Page extract ▸
=== Section Start ===

In an analysis of the air quality in seven Baltimore hookah bars, researchers found that airborne particulate matter and carbon monoxide exceeded concentrations previously measured in public places that allowed cigarette smoking and that air nicotine was markedly higher than in smoke-free establishments. The study appeared online in April in the Journal of Exposure Science and Environmental Epidemiology.

Tobacco-related research and tobacco control efforts in the United States have generally focused on cigarettes. But other forms of tobacco products and tobacco use are common in many countries, and hookah bars—sometimes called water pipe cafes—have grown in popularity in the U.S. and around the world, particularly among young adults.

"There is a mistaken notion that tobacco smoking in a water pipe is safer than cigarettes," said Patrick Breysse, professor in the Department of Environmental Health Sciences and the study's senior author. "Our results suggest that this is not the case. Our study found that water pipe smoking creates higher levels of indoor air pollution than cigarette smoking, placing patrons and employees at increased health risk from secondhand smoke exposure."

For their study, researchers surveyed seven locations in Baltimore from December 2011 to August 2012. They measured carbon monoxide levels, airborne nicotine content, and respirable particulate matter with a mean particle diameter of less than 2.5 microns. A micron is approximately 1/30th the width of a strand of human hair.

=== Section End ===

Exercises to complete ▸
[1] According to the hookah bar air quality report, during what period did researchers survey the Baltimore locations?
[2] Resume the hookah bar air quality report after its final sentence.
The items below are separate material and are not part of the report above.

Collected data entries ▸
=== Section Start ===

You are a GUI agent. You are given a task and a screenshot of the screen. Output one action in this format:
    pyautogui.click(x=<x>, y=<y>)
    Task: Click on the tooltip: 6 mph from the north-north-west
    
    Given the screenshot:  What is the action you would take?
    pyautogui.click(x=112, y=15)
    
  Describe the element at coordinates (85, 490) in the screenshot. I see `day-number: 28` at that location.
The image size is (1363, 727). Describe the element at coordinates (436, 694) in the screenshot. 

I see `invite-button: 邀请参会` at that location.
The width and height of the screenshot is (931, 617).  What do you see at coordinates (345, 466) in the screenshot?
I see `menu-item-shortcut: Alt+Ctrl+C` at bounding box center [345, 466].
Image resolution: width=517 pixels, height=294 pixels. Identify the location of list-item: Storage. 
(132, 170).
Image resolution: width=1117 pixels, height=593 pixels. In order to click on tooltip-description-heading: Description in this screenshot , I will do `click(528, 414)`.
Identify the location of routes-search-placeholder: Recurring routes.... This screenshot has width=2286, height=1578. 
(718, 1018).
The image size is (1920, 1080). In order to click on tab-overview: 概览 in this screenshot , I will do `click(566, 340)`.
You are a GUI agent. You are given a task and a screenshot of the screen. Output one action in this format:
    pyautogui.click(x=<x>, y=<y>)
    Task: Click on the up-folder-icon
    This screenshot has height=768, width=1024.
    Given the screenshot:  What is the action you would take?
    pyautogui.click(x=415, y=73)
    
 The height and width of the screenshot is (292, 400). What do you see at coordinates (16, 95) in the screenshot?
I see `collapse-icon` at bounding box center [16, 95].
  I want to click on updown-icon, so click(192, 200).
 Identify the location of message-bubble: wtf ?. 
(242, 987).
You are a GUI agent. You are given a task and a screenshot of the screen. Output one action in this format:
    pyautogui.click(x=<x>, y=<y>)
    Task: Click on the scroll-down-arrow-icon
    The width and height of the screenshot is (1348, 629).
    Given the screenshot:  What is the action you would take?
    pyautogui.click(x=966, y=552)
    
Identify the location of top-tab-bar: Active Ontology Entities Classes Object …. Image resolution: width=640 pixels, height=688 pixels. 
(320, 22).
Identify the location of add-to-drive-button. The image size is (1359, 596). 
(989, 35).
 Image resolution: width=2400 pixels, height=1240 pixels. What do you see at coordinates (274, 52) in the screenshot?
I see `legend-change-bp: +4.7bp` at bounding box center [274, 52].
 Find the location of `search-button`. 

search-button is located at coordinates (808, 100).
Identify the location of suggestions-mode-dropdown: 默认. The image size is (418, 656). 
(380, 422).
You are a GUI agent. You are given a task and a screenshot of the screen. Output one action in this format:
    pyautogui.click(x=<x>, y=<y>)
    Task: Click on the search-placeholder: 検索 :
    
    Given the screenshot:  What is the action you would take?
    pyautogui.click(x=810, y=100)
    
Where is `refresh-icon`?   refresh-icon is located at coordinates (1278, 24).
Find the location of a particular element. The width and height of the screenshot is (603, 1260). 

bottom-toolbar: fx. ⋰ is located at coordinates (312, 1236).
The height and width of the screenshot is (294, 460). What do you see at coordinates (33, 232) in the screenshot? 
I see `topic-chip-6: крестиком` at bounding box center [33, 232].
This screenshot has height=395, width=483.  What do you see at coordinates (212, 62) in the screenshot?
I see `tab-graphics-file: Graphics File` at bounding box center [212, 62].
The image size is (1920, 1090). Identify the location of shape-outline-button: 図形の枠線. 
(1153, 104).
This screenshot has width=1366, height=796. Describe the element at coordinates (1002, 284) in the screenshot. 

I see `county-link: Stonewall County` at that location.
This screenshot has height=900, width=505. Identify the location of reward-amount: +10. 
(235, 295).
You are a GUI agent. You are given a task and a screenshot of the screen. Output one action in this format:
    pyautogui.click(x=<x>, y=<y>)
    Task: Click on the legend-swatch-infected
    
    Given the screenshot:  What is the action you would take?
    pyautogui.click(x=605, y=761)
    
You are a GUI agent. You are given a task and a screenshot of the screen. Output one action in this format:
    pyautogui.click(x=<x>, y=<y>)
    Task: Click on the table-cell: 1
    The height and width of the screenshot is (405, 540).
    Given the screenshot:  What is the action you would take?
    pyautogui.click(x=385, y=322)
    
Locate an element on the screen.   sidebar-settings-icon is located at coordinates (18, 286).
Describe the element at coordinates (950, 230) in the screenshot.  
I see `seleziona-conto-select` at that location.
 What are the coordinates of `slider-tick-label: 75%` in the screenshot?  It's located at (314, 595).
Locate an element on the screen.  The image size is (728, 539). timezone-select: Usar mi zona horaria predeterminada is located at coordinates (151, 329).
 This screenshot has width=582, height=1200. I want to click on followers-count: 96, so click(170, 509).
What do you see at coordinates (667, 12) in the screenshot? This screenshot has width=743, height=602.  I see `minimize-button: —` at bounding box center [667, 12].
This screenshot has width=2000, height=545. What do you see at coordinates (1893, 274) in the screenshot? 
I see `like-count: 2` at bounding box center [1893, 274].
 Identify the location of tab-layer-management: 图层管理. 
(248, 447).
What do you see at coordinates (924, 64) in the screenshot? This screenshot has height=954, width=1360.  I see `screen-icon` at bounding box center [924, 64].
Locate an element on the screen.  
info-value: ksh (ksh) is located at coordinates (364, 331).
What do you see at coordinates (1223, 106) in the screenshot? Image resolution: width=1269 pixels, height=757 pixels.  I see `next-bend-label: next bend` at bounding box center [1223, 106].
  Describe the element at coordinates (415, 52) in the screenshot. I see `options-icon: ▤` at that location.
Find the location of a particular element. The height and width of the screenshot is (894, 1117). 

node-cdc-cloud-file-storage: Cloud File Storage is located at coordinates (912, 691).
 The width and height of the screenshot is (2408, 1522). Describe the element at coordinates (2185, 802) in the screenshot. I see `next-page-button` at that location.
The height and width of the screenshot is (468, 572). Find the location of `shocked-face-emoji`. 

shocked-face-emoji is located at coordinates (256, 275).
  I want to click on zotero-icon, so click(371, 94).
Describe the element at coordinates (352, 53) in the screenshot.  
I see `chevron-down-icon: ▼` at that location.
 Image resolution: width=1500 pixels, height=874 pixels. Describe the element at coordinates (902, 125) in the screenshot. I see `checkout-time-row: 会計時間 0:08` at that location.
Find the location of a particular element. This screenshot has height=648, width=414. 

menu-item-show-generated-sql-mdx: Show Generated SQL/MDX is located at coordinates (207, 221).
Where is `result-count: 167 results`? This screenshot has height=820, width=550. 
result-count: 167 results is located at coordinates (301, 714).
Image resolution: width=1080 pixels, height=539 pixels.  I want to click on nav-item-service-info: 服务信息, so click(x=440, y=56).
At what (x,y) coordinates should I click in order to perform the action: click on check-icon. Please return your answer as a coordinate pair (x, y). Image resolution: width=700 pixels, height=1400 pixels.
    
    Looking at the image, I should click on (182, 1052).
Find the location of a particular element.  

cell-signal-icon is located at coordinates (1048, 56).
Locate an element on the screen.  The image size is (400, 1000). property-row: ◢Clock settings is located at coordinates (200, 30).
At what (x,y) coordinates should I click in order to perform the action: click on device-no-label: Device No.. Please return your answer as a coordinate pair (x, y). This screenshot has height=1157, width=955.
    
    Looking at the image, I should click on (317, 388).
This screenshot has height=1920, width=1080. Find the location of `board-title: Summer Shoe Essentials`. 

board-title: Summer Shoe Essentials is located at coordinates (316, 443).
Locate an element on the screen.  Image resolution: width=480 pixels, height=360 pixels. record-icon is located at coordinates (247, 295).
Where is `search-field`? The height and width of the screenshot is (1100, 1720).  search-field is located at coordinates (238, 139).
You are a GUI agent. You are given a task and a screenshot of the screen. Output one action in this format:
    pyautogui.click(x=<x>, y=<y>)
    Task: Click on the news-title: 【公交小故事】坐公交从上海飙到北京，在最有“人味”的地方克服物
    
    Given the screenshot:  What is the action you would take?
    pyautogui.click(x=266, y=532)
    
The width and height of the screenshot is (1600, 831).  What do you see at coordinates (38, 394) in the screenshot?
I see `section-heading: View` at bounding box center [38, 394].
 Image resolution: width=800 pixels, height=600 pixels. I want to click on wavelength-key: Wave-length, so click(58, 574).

=== Section End ===

Answers per task ▸
[1] From December 2011 to August 2012.

[2]
Indoor airborne concentrations of particulate matter and carbon monoxide were markedly elevated in the survey, confirming that water pipe smoking severely affects indoor air quality. Air nicotine concentrations, although not as high as in venues that allow cigarette smoking, were also elevated and markedly higher than levels found in smoke-free bars and restaurants. Some of these measurements consistently exceeded air quality standards set by the U.S. Environmental Protection Agency and the World Health Organization.

"Public education efforts need to be developed to educate users about the hazards of water pipe use, and tobacco control policies need to be strengthened to include water pipes," said Christine Torrey, senior research specialist in the Department of Environmental Health Sciences and the study's lead author.